[Start of section]
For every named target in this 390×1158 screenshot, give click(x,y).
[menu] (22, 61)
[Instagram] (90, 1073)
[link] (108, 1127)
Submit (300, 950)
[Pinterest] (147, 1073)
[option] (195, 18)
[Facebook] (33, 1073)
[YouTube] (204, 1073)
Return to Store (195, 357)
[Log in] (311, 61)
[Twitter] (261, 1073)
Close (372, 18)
[End of section]
*Exercise objective*
Nothing may be dropped or altered; repeat every record in full.

*Expected answer*
For every named target in this 390×1158 screenshot, give click(x,y).
[menu] (22, 61)
[Instagram] (90, 1073)
[link] (108, 1127)
Submit (300, 950)
[Pinterest] (147, 1073)
[option] (195, 18)
[Facebook] (33, 1073)
[YouTube] (204, 1073)
Return to Store (195, 357)
[Log in] (311, 61)
[Twitter] (261, 1073)
Close (372, 18)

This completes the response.